• **GIVEN EXERCISE**
Print the listing word for word, starting at its first line and ending at the line that contains "pos(713,418)", with both of those lines included.

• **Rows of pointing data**
******************************
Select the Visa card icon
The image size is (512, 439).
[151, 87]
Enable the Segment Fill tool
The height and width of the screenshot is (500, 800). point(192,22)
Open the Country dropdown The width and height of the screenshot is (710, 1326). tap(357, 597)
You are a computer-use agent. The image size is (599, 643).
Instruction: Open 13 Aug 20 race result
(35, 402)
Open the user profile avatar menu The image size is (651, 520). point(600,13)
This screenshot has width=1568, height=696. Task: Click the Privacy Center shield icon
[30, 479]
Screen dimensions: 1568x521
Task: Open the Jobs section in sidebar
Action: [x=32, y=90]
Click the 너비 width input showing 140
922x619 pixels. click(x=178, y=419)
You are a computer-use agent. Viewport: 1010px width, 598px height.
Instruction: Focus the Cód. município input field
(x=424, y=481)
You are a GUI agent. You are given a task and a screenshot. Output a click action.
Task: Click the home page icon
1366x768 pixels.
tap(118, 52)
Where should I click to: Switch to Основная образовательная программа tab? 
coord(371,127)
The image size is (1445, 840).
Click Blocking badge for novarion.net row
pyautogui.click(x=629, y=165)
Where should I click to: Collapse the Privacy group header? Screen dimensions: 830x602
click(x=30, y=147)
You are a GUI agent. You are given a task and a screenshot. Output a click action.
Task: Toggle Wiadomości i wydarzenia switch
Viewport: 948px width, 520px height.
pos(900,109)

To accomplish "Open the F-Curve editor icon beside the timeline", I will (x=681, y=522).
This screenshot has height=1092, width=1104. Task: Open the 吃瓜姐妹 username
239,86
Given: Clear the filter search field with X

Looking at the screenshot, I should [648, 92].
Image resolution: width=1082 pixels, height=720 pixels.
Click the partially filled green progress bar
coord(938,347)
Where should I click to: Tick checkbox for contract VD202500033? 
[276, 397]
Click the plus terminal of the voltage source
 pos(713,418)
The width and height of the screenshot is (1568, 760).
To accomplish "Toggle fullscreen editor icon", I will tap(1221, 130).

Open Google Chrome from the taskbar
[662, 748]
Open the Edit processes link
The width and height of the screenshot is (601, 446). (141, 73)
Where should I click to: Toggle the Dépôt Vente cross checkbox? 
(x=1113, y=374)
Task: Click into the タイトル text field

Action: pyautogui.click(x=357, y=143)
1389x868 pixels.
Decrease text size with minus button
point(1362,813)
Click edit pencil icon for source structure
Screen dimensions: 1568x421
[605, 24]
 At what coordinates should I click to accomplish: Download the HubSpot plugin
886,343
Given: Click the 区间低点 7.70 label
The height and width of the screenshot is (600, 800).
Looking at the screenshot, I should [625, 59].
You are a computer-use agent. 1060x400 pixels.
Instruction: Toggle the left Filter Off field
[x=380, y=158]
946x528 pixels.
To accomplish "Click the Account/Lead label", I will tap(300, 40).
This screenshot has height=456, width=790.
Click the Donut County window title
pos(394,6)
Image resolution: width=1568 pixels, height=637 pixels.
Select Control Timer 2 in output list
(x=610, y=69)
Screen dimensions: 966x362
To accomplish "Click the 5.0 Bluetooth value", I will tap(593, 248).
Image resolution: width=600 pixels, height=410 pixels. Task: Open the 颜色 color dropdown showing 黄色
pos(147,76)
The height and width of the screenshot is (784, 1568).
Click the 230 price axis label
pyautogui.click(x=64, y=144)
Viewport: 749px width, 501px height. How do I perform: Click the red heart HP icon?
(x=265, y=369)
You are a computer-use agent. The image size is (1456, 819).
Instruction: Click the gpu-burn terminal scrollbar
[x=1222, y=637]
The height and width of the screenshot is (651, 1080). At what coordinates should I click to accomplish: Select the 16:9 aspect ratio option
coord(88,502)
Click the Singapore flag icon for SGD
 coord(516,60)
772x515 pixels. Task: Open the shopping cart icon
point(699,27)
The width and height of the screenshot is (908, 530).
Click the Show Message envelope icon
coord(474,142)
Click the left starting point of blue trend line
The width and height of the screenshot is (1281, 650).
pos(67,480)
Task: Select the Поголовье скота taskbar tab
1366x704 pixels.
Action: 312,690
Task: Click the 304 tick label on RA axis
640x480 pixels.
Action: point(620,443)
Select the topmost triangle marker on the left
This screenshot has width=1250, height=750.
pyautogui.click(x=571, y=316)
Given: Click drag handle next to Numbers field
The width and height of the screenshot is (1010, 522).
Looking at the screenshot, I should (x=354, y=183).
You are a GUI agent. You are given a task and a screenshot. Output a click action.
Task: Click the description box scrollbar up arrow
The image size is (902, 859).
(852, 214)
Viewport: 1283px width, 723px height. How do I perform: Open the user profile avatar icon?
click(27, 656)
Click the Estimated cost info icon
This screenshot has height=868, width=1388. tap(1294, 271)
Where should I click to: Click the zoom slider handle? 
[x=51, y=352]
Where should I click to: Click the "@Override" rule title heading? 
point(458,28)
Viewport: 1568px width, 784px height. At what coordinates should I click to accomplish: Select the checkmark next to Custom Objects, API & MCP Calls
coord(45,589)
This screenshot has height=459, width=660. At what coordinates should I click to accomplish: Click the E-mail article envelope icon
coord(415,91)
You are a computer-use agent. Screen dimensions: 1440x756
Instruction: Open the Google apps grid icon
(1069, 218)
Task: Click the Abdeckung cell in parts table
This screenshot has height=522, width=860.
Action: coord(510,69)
******************************
• **SOLUTION BELOW**
Select the Visa card icon
The image size is (512, 439).
[151, 87]
Enable the Segment Fill tool
The height and width of the screenshot is (500, 800). point(192,22)
Open the Country dropdown The width and height of the screenshot is (710, 1326). tap(357, 597)
You are a computer-use agent. The image size is (599, 643).
Instruction: Open 13 Aug 20 race result
(35, 402)
Open the user profile avatar menu The image size is (651, 520). point(600,13)
This screenshot has width=1568, height=696. Task: Click the Privacy Center shield icon
[30, 479]
Screen dimensions: 1568x521
Task: Open the Jobs section in sidebar
Action: [x=32, y=90]
Click the 너비 width input showing 140
922x619 pixels. click(x=178, y=419)
You are a computer-use agent. Viewport: 1010px width, 598px height.
Instruction: Focus the Cód. município input field
(x=424, y=481)
You are a GUI agent. You are given a task and a screenshot. Output a click action.
Task: Click the home page icon
1366x768 pixels.
tap(118, 52)
Where should I click to: Switch to Основная образовательная программа tab? 
coord(371,127)
The image size is (1445, 840).
Click Blocking badge for novarion.net row
pyautogui.click(x=629, y=165)
Where should I click to: Collapse the Privacy group header? Screen dimensions: 830x602
click(x=30, y=147)
You are a GUI agent. You are given a task and a screenshot. Output a click action.
Task: Toggle Wiadomości i wydarzenia switch
Viewport: 948px width, 520px height.
pos(900,109)

To accomplish "Open the F-Curve editor icon beside the timeline", I will (x=681, y=522).
This screenshot has height=1092, width=1104. Task: Open the 吃瓜姐妹 username
239,86
Given: Clear the filter search field with X

Looking at the screenshot, I should [648, 92].
Image resolution: width=1082 pixels, height=720 pixels.
Click the partially filled green progress bar
coord(938,347)
Where should I click to: Tick checkbox for contract VD202500033? 
[276, 397]
Click the plus terminal of the voltage source
 pos(713,418)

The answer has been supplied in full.